┌──
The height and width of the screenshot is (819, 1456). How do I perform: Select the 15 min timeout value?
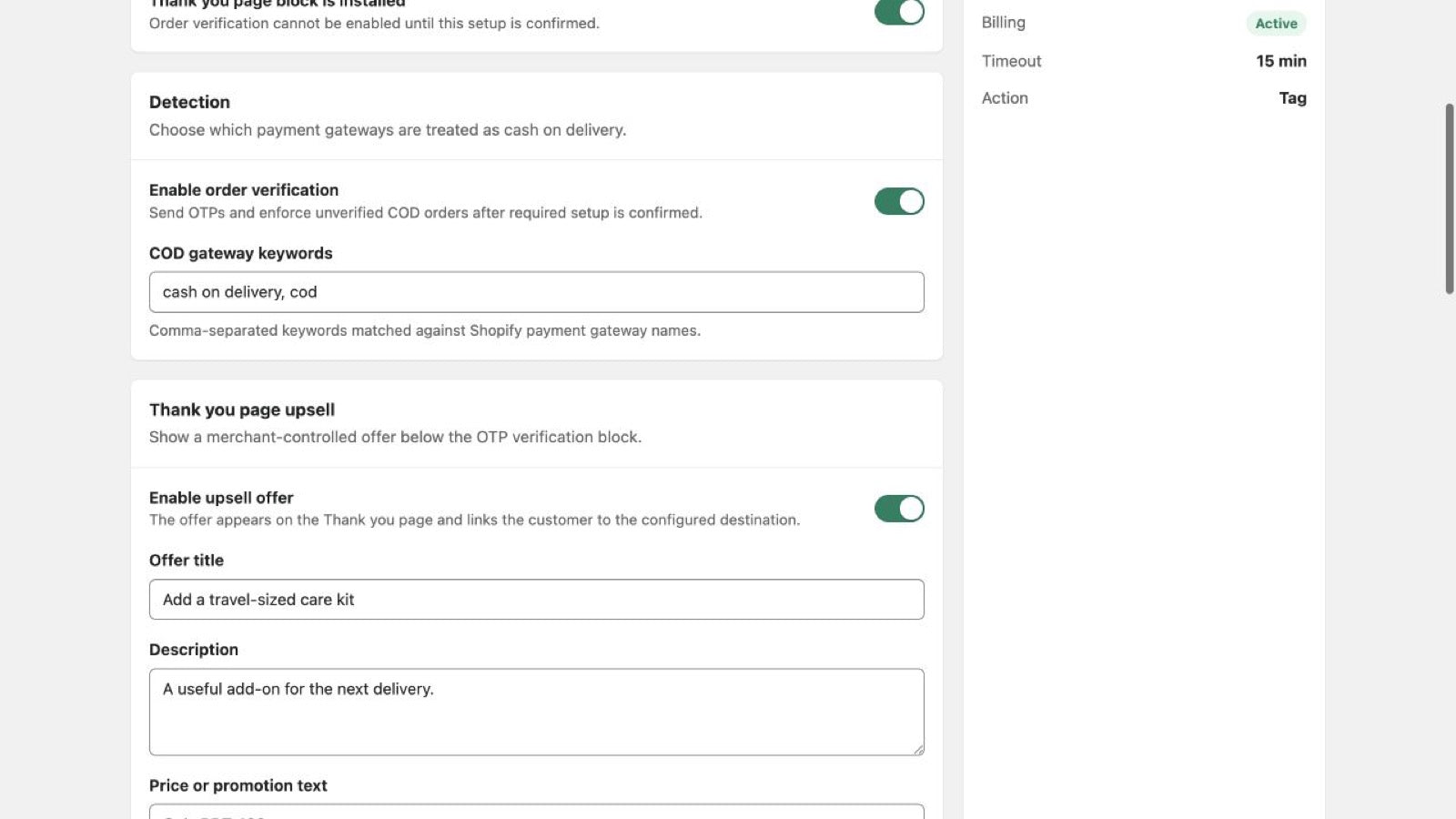[x=1281, y=61]
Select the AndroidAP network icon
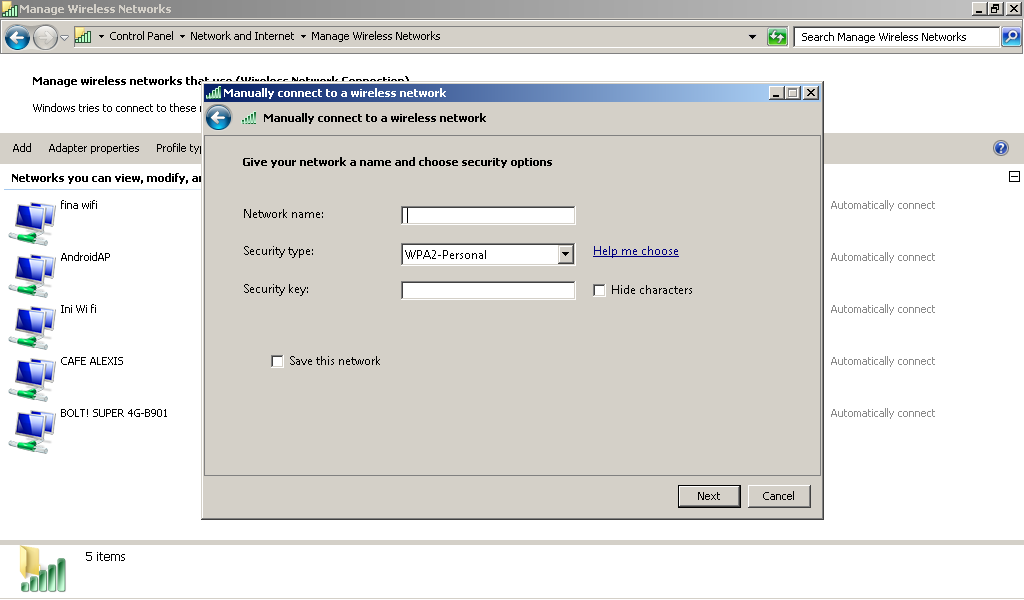 point(31,270)
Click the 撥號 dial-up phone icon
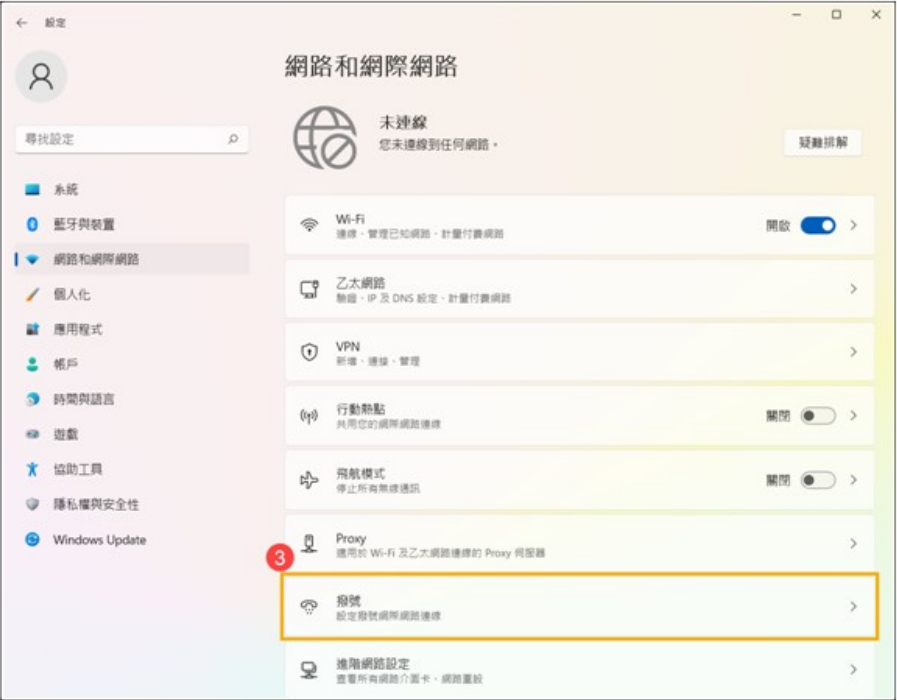The width and height of the screenshot is (897, 700). [309, 606]
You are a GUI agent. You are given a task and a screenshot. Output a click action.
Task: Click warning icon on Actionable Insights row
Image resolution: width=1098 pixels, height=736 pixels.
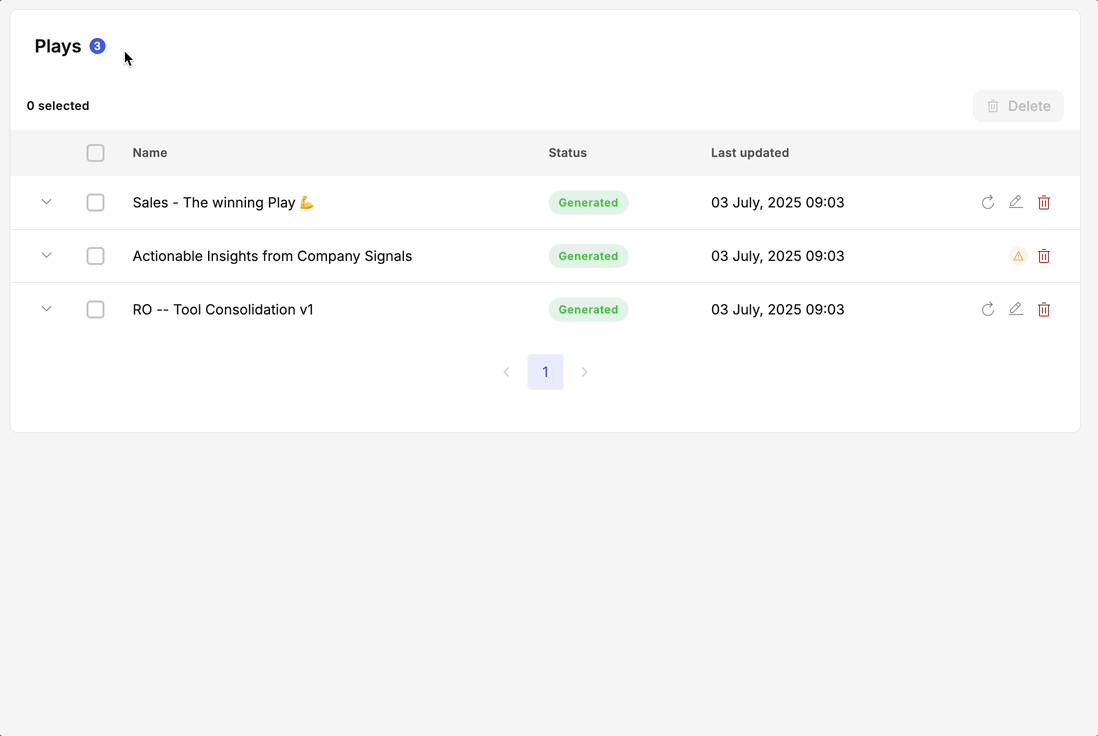coord(1018,256)
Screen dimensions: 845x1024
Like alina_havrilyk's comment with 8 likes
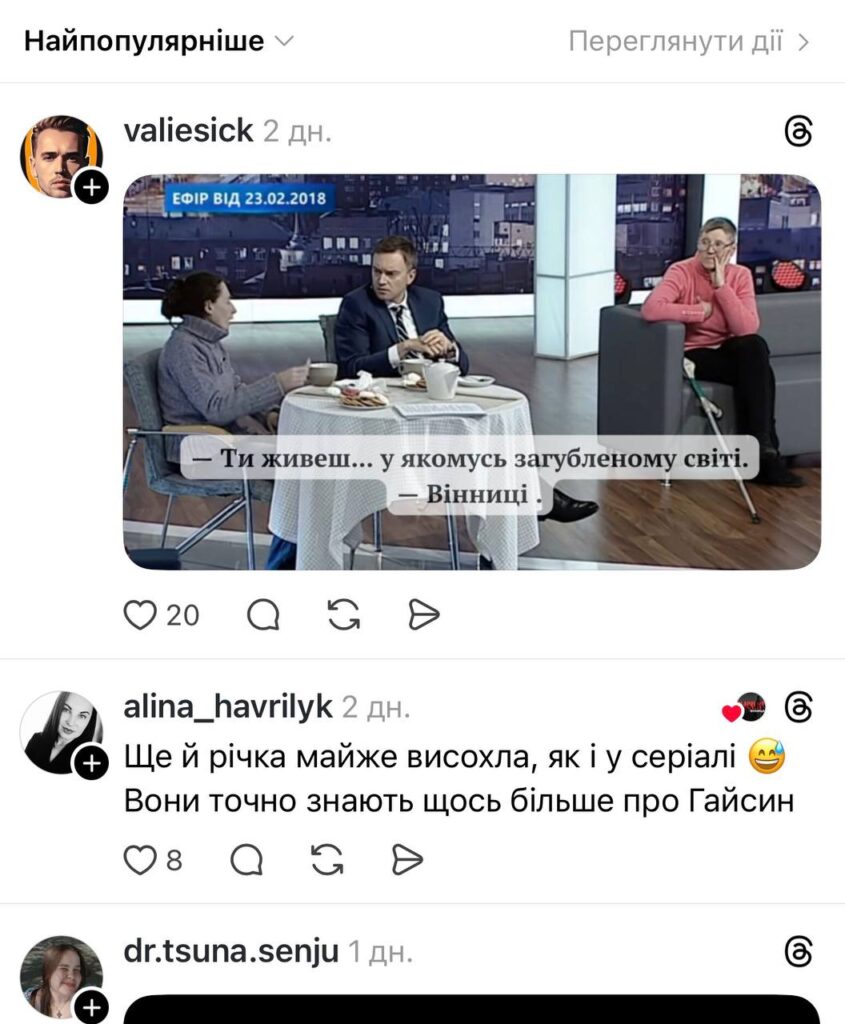click(140, 859)
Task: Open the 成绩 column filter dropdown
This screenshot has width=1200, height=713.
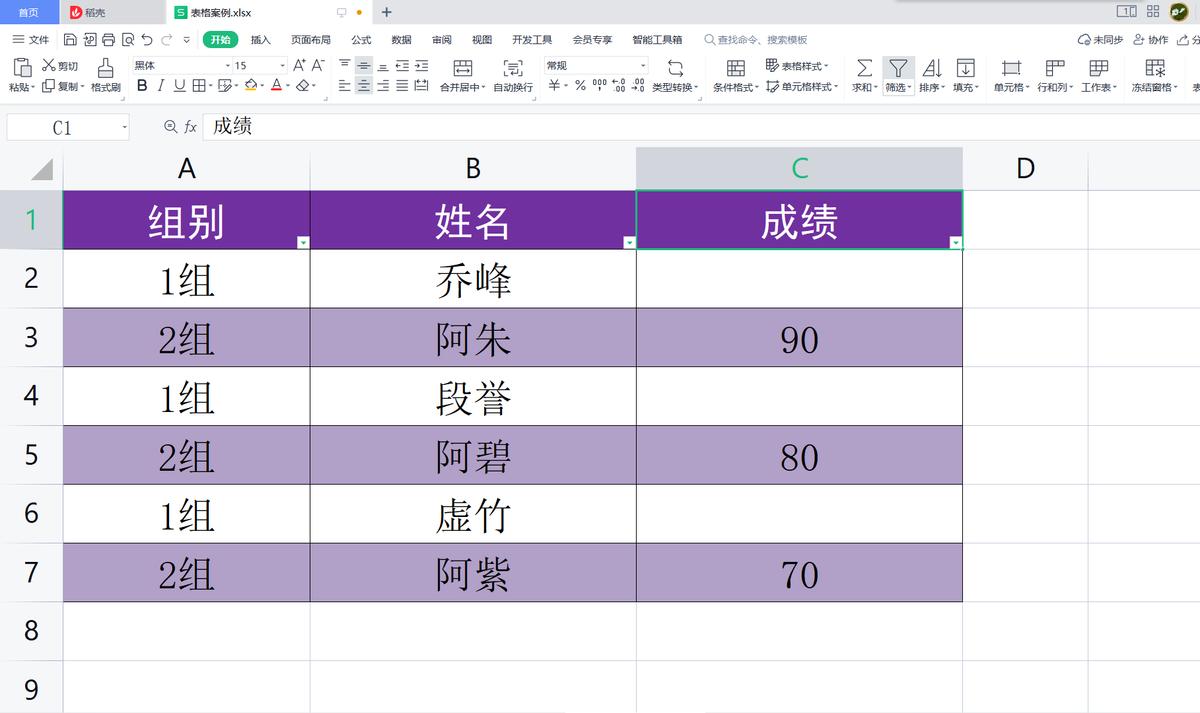Action: click(x=955, y=241)
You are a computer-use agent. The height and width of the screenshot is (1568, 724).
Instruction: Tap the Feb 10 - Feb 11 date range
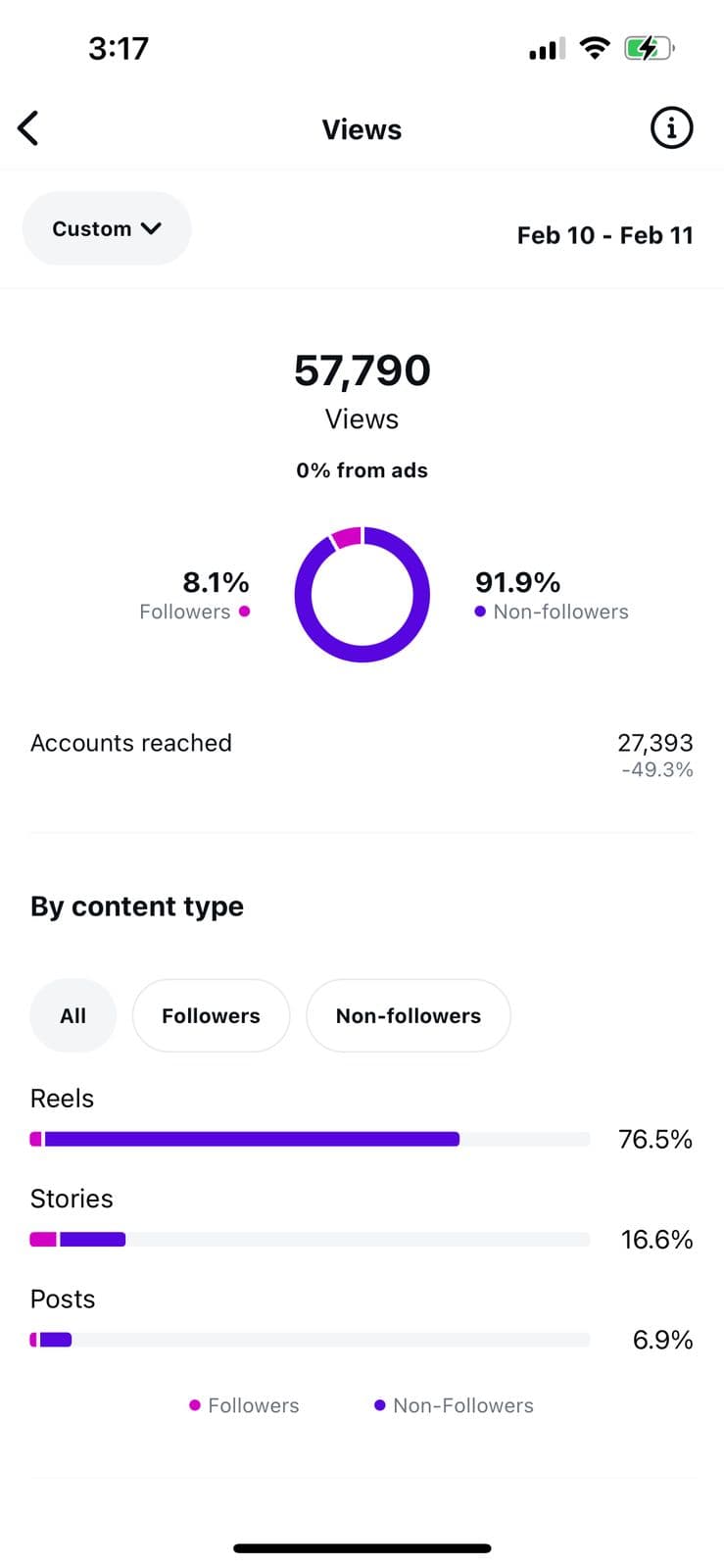pyautogui.click(x=604, y=235)
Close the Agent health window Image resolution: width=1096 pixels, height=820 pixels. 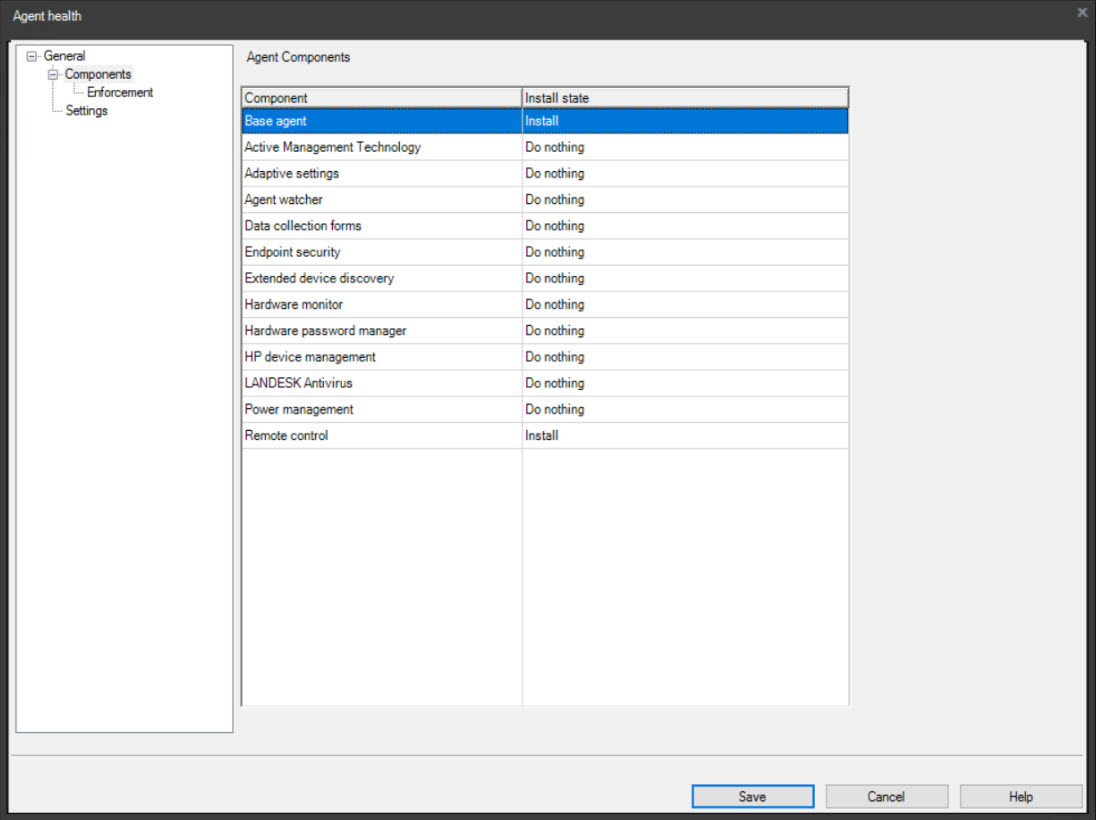[x=1081, y=12]
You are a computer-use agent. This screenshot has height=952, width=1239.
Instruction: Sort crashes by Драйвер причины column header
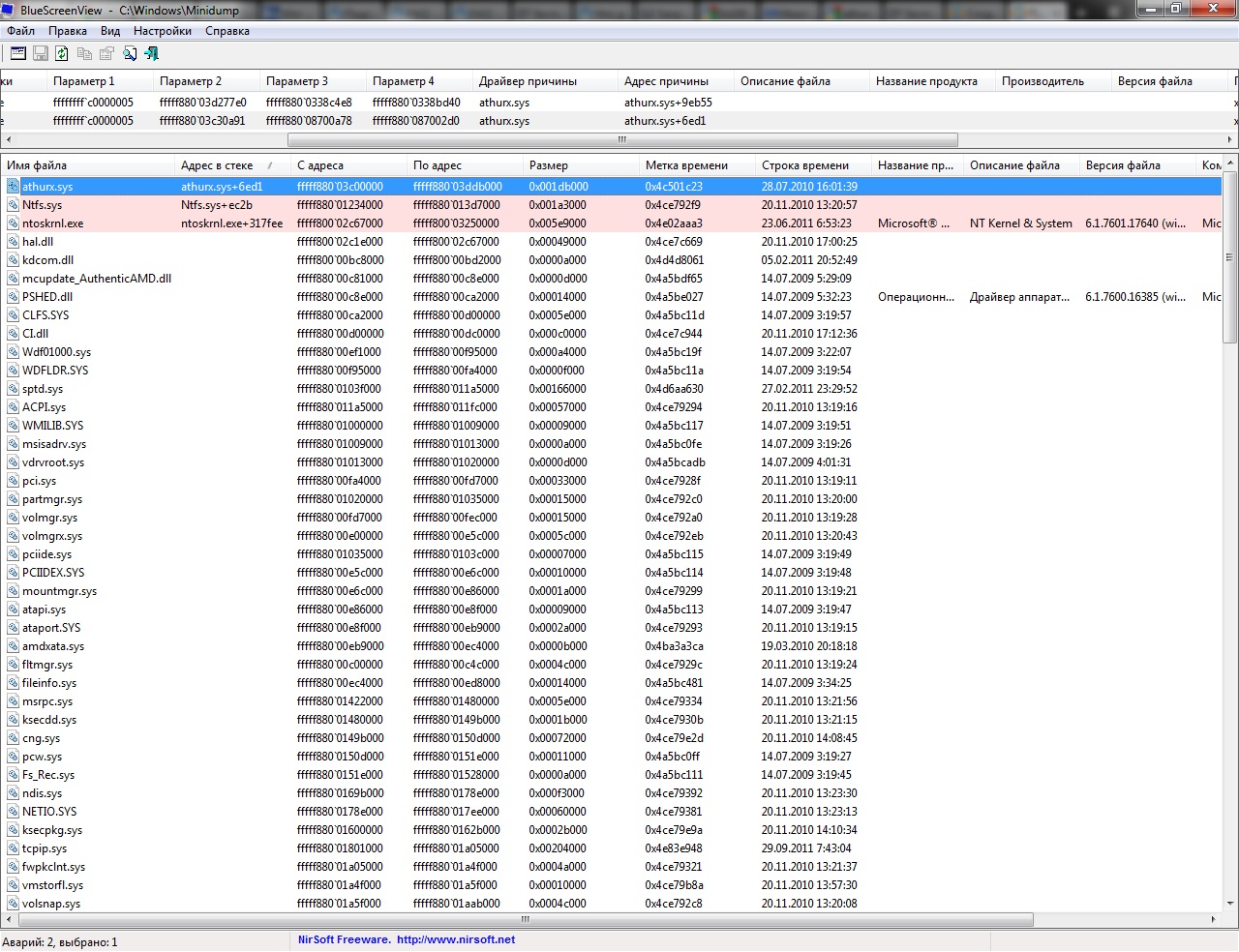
└──
▸ **YOUR TASK**
Wherever the word "computer" shows up in the material, copy the line it is on.

▸ **EXERCISE ANSWER**
You are a computer-use agent. The height and width of the screenshot is (1568, 724).
You are a computer-use agent. This screenshot has height=952, width=1239.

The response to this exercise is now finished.